Inspiration

Upon receiving the beginner's track challenge of analyzing CAERS data of adverse consumer product reports, our team were interesting in discovering potential correlations between victim demographic, the consumed consumer product with adverse effects, and severity of symptoms after food consumption. We aim to conduct our analysis so individuals of different demographics can better learn the consumer products they are likely of increased risks of, and how much risks are potentially at stake in terms of symptom severity, to mitigate cases of adverse consumer product incidents.

What it does

Our project predicts the consumer products that specific demographics are most at risk of. Our team considered demographic attributes of age and gender of victims recorded in the CAERS report. For each demographic, we also considered the historical data's severity upon product consumption to predict the likely severity level upon consuming said products. The most potentially adverse product types for each demographic, along with its predicted severity, are visualized in scatterplots.

How we built it

Our team started with cleaning and transforming our given data, clearing out null value entries, removing characteristics of each victim unnecessary for our analysis, and standardizing values such as time and symptom severity (presented as "seriousness". in our visualization). We then utilized the cleaned data to train and test a machine learning model based on the decision tree algorithm. With the prediction data, we visualized the most suspected adverse food product types for each demographic, with identification of predicted severity that is most likely going to occur for given demographic, into scatterplots.

Challenges we ran into

Our team consisted of two first-year students from the school of engineering and the school of natural sciences respectively, with very limited experience with Python and data science. We basically had to go with what we have learned from the one hour beginner workshop. This led to increased difficulty of figuring out what is viable to achieve with our time and resources, navigating the tools that are useful for our analysis, , and many other things, let alone the approaches we want to take with the data and debugging errors.

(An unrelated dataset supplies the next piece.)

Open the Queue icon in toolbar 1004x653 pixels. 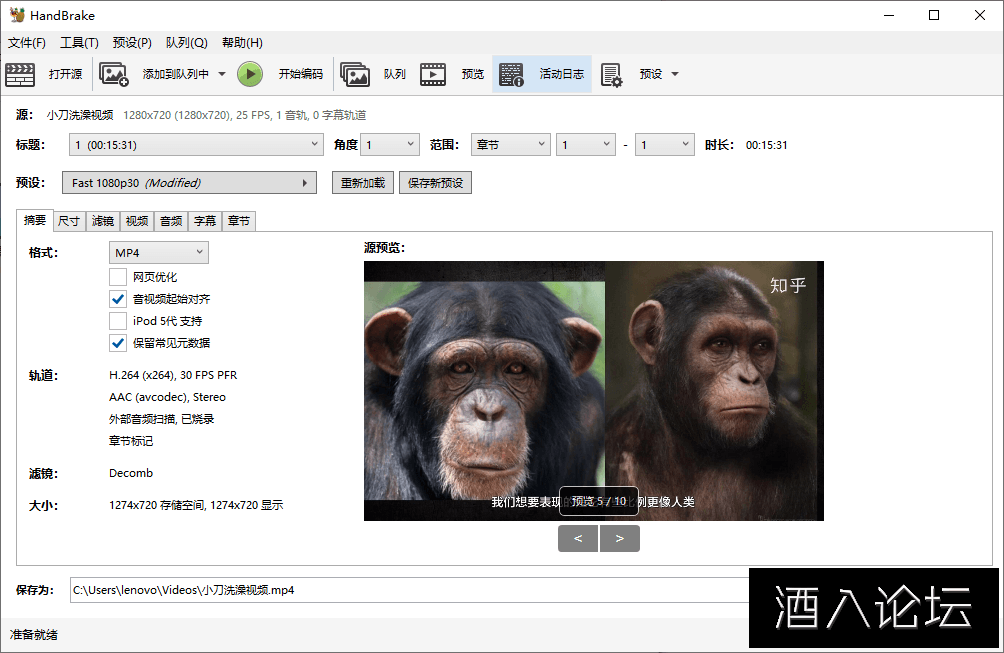[x=355, y=74]
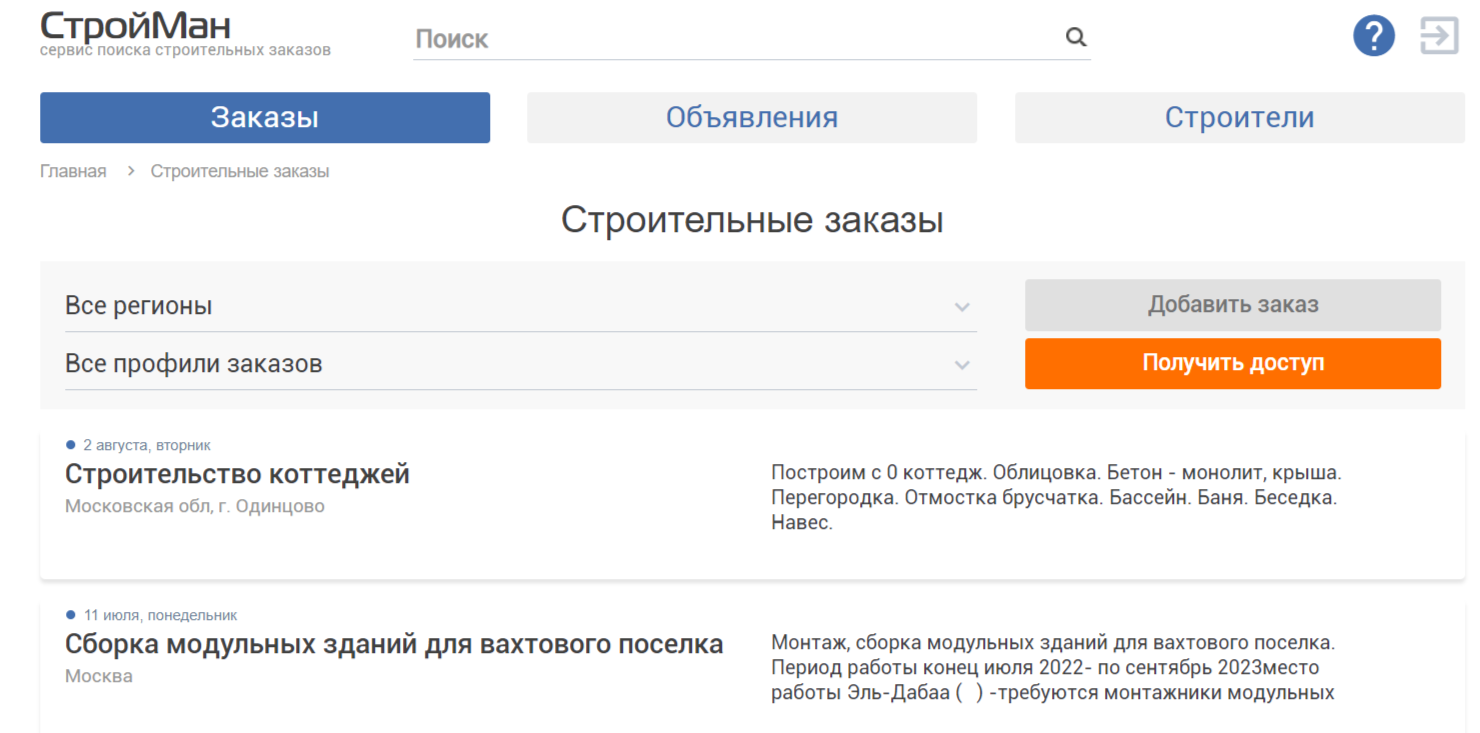Expand the regions list via its chevron
1480x733 pixels.
[961, 307]
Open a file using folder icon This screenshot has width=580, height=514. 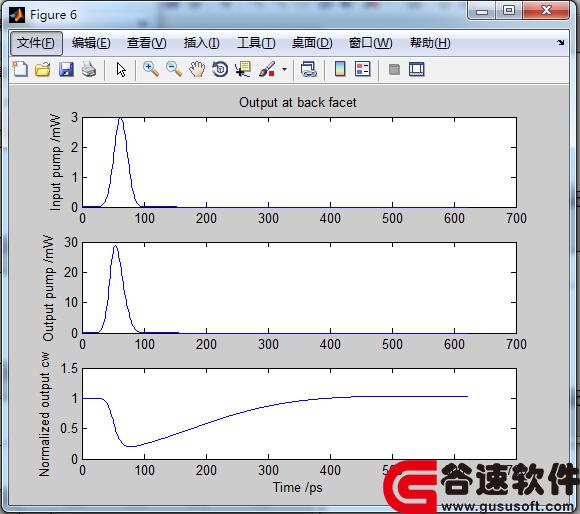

Accomplishments that we're proud of

  • Made use of essential and popular packages for data science analysis
  • Implemented learned machine learning models
  • Created beautiful and informative visualizations
  • Learning all of data science on spot
  • AI in Education - Learned technical skill of machine learning as students new to data science

What we learned

  • The overall cycle of developing a data science project
  • How to transform data for effective data analysis
  • Different machine learning models and what they are useful for
  • Popular packages for data science analysis (Pandas, NumPy, MatPlotLib, Seaborn, Scikit-Learn)
  • How to communicate data analysis
  • Research skills for taking on unfamiliar tasks in short amount of time

What's next for Decoding Food Dangers

The next steps for our project are to refine the accuracies of our machine learning model, potentially making use of the data that have missing information in statistically meaningful way. Additionally, we can make use of other statistical techniques to discover patterns associated to the product types, such as clusters in certain age ranges, the frequency of appearance of products in different cases, and deeper analysis in severity and what likely led to them.